_PROBLEM REQUIREMENTS_
Return the stretch of the material that opens with the line containing "You are a GUI" and closes with the line containing "click(x=375, y=69)", both of those lines included. Reproduce those lines unchanged.

_AVAILABLE RECORDS_
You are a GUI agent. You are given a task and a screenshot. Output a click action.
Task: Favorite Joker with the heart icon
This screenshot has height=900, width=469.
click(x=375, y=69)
* * *
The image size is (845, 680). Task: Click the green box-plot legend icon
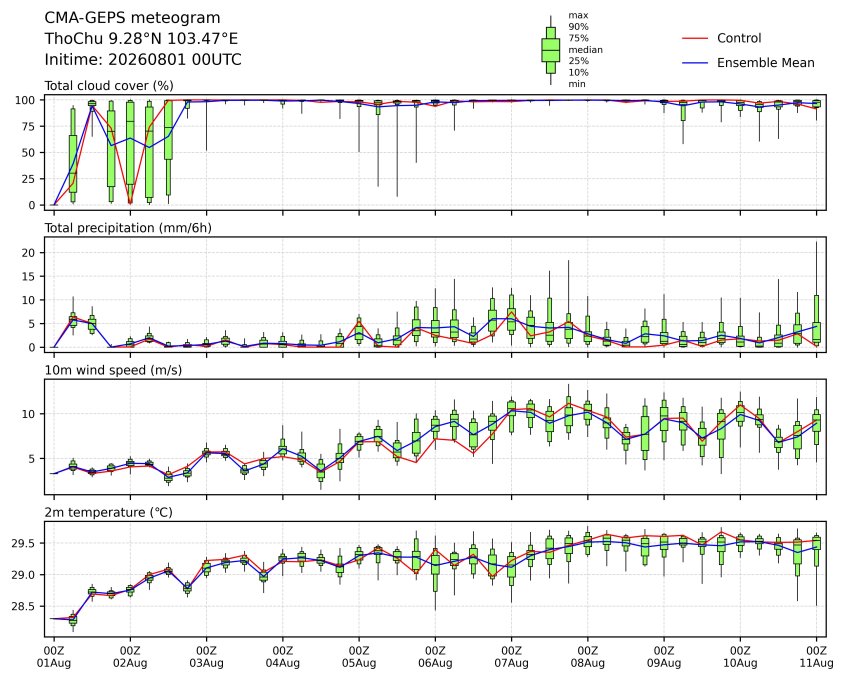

_THE RESPONSE_
You are a GUI agent. You are given a task and a screenshot. Output a click action.
Task: Favorite Joker with the heart icon
This screenshot has height=900, width=469.
click(x=375, y=69)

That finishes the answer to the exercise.